▶ **Task brief**: Find the lines in the entries that follow where the word "computer" occurs, and state how many there are, with no other words.

▶ **Records supplied**:
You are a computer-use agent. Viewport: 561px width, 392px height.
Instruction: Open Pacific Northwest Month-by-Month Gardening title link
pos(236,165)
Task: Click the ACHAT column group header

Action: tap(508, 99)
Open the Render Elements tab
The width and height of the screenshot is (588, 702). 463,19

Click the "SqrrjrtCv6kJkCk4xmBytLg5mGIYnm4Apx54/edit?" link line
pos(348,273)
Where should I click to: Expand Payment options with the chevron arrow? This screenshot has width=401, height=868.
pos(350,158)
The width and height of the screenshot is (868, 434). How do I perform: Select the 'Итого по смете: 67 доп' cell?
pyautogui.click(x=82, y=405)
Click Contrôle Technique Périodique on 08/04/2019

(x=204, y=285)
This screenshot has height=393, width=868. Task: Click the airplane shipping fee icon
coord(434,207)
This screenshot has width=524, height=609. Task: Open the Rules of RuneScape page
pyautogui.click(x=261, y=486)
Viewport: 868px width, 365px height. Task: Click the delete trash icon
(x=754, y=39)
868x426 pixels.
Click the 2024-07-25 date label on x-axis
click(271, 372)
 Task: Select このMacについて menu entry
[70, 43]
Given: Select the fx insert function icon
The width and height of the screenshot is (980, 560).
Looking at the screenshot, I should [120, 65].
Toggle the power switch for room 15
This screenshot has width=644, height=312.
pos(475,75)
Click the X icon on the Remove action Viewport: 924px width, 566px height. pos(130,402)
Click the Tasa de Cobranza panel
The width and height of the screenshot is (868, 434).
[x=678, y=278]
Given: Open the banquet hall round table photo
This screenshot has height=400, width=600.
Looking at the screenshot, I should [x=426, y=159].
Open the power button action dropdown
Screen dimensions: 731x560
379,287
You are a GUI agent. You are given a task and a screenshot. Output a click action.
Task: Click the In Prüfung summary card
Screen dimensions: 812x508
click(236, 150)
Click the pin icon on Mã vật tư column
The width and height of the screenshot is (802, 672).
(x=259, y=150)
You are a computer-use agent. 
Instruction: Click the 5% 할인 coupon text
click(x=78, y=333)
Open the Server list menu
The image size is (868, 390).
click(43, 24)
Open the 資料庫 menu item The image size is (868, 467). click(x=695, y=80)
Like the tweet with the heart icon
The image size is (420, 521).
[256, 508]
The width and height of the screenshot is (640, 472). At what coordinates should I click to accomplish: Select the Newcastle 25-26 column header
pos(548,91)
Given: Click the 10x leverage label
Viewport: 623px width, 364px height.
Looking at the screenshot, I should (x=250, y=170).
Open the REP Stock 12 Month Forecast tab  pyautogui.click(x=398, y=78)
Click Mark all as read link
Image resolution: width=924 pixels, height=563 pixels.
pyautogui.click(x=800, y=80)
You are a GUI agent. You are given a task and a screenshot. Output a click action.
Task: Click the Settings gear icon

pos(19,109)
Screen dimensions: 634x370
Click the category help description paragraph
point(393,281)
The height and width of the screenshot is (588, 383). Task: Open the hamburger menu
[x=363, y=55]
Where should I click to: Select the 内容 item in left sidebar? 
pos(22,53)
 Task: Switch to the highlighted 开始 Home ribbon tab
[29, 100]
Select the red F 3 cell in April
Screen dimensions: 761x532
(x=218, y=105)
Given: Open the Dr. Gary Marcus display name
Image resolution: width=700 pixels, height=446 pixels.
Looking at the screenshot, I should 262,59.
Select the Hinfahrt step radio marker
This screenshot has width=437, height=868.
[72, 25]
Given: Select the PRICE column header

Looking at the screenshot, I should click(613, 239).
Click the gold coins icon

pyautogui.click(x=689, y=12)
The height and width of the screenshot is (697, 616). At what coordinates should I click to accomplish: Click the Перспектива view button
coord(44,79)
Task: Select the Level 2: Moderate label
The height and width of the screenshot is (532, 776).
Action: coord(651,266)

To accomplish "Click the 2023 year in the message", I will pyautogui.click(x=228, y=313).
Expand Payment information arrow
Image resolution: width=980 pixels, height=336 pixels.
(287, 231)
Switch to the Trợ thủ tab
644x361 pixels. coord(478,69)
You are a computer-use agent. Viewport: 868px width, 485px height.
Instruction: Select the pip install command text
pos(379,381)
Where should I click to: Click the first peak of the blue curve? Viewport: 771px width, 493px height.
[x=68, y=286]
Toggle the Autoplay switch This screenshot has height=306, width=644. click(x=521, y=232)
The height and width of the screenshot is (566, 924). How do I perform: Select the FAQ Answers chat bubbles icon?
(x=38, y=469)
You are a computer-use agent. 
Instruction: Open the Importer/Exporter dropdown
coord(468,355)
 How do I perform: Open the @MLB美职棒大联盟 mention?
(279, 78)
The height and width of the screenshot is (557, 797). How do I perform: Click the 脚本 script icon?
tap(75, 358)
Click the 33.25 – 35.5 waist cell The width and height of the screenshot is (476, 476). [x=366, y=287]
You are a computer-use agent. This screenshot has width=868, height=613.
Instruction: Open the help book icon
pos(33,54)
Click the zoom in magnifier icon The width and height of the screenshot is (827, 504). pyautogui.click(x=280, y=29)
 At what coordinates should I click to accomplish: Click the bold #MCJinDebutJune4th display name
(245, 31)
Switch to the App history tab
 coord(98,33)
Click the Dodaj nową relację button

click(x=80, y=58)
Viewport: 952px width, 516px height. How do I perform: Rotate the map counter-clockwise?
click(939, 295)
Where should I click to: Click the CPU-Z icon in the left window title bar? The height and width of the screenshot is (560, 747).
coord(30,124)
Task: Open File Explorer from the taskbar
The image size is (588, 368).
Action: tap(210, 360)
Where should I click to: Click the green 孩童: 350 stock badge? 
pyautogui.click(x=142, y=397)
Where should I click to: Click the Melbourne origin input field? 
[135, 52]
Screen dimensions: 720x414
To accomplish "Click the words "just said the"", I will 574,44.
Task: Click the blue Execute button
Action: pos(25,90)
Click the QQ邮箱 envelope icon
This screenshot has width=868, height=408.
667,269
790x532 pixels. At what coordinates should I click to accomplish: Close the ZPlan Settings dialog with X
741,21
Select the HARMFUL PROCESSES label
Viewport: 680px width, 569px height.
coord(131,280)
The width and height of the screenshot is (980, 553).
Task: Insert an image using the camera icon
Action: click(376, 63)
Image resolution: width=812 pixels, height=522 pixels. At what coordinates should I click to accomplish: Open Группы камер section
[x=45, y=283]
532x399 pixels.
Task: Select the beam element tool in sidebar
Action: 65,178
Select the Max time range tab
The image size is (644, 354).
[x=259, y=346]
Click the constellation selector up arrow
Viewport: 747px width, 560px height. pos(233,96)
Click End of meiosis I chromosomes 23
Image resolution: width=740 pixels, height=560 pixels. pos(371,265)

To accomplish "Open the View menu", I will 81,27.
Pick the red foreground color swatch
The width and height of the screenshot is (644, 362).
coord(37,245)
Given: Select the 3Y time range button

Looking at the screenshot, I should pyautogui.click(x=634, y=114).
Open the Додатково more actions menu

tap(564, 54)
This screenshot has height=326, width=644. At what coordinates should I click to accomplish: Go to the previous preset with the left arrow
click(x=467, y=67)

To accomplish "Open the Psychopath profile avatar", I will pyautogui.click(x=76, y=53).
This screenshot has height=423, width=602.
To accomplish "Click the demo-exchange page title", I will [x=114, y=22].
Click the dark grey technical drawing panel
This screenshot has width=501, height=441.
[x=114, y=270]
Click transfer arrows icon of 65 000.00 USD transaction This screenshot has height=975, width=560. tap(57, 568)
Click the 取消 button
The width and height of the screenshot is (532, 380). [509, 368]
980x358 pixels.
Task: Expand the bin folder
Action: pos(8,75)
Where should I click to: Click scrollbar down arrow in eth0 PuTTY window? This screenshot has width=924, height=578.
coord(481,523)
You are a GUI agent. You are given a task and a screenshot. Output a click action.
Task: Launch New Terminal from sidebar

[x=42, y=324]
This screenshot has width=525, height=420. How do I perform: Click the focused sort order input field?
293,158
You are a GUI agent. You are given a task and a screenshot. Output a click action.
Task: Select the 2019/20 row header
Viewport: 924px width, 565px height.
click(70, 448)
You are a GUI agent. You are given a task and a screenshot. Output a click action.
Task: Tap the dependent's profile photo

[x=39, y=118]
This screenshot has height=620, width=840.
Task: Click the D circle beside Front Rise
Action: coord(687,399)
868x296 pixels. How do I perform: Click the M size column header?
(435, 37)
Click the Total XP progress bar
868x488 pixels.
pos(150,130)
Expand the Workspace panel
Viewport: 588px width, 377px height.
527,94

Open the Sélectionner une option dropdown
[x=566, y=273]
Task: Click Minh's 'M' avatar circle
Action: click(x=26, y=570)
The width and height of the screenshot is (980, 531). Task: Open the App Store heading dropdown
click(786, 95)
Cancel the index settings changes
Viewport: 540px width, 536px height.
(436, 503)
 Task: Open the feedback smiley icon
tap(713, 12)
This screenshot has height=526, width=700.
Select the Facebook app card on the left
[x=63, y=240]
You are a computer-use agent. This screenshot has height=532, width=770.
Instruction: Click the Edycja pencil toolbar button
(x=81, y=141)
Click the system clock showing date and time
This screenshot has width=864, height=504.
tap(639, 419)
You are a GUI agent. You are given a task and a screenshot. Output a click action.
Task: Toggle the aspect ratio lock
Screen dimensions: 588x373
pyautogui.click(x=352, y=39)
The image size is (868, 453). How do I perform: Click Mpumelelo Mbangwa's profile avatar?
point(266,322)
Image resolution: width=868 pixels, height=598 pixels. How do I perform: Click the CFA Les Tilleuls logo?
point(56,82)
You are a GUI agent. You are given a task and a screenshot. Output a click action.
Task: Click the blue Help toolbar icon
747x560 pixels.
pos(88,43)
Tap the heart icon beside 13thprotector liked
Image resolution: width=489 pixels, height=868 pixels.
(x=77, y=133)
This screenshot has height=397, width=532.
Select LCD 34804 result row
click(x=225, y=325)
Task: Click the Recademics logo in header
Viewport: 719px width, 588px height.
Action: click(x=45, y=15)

▶ **Finished task**: 6